### What to produce
Reproduce the material below word for word, starting at the line that contains "Open the Average aggregation dropdown" and ending at the line that contains "Task: Click the zoom in magnifier icon". Include both of those lines.

### Input records
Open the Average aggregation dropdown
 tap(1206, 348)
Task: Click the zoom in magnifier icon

--

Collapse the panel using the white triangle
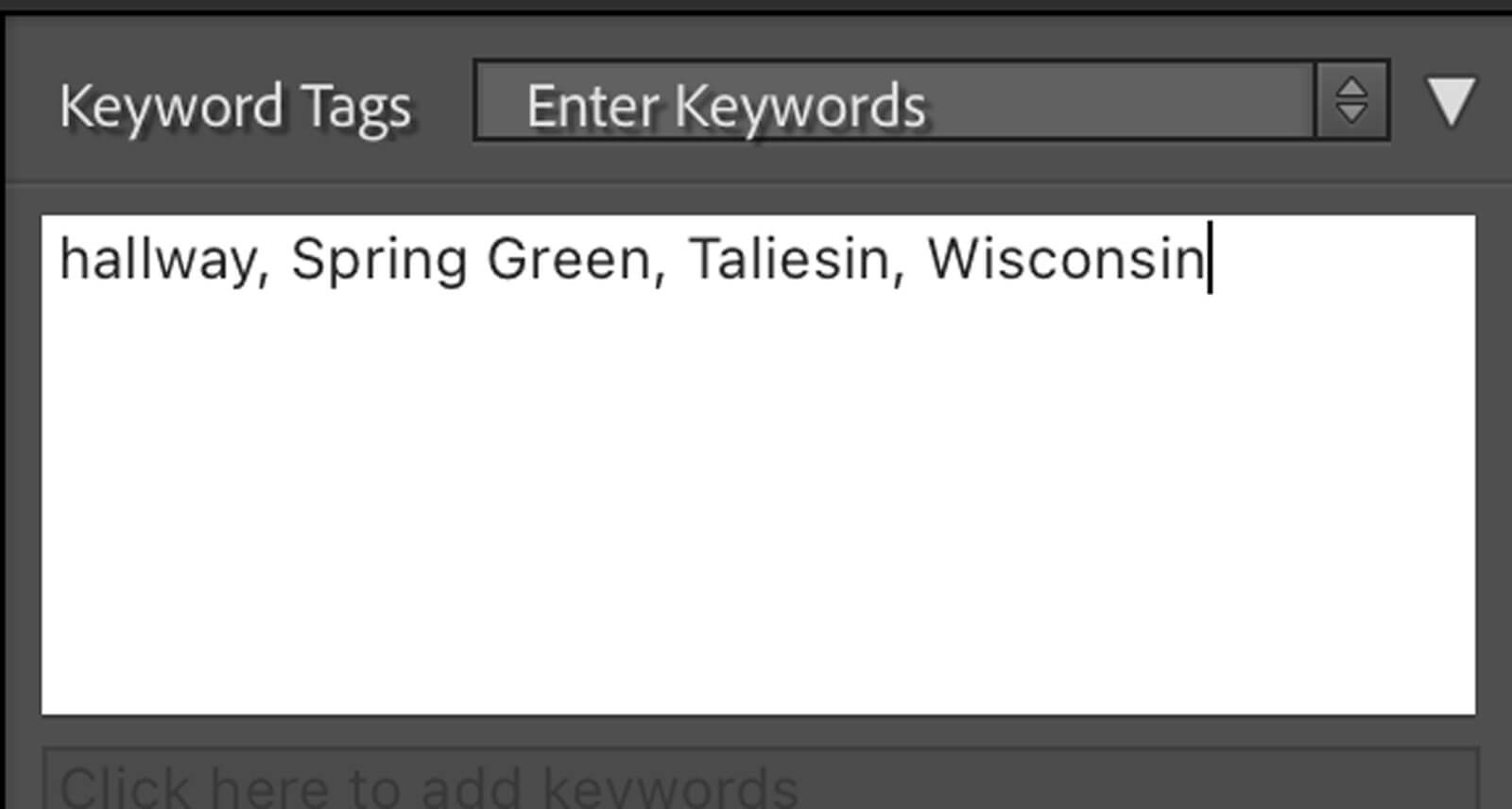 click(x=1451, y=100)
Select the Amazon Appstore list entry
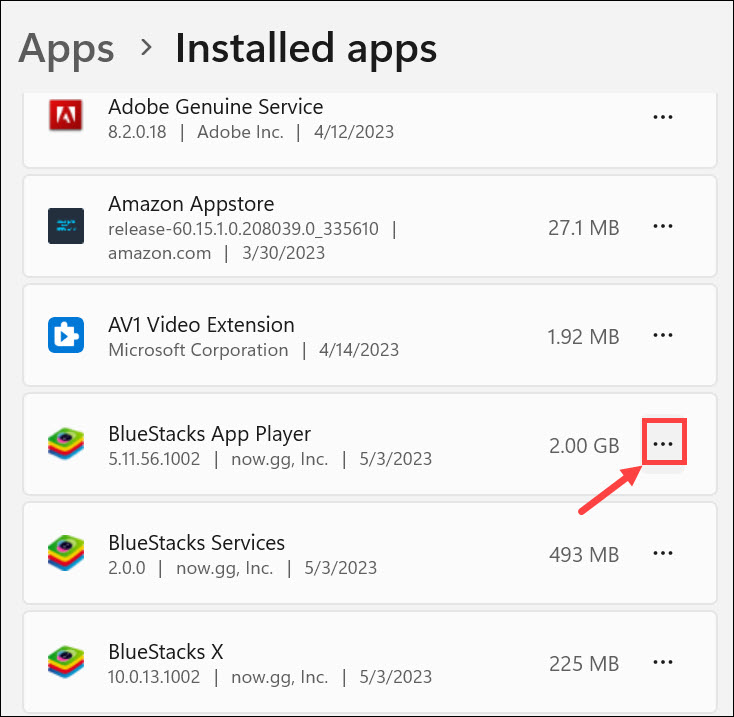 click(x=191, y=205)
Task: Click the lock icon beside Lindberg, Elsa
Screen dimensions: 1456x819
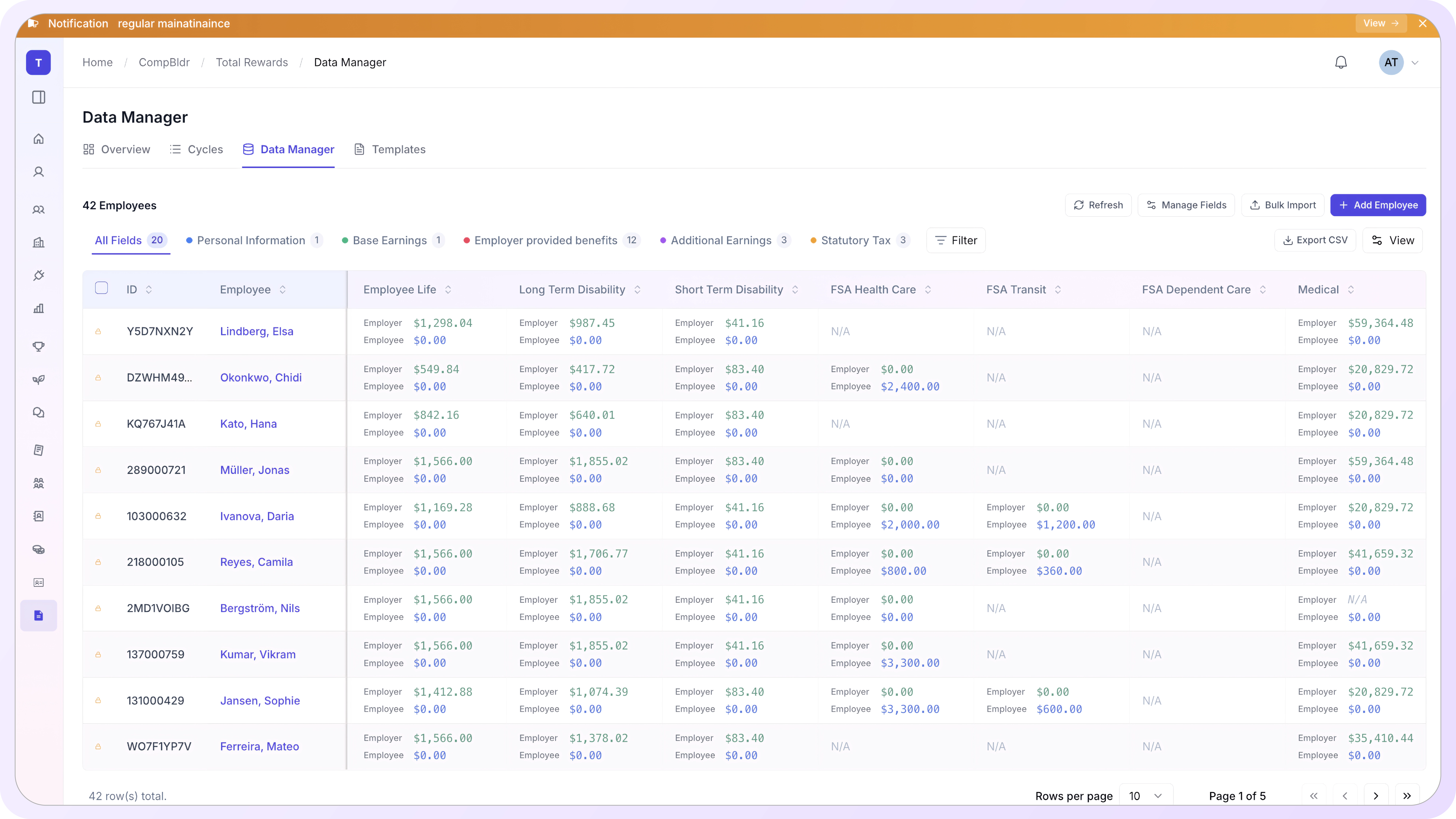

### Solution to the exercise
Open the Average aggregation dropdown
 tap(1206, 348)
Task: Click the zoom in magnifier icon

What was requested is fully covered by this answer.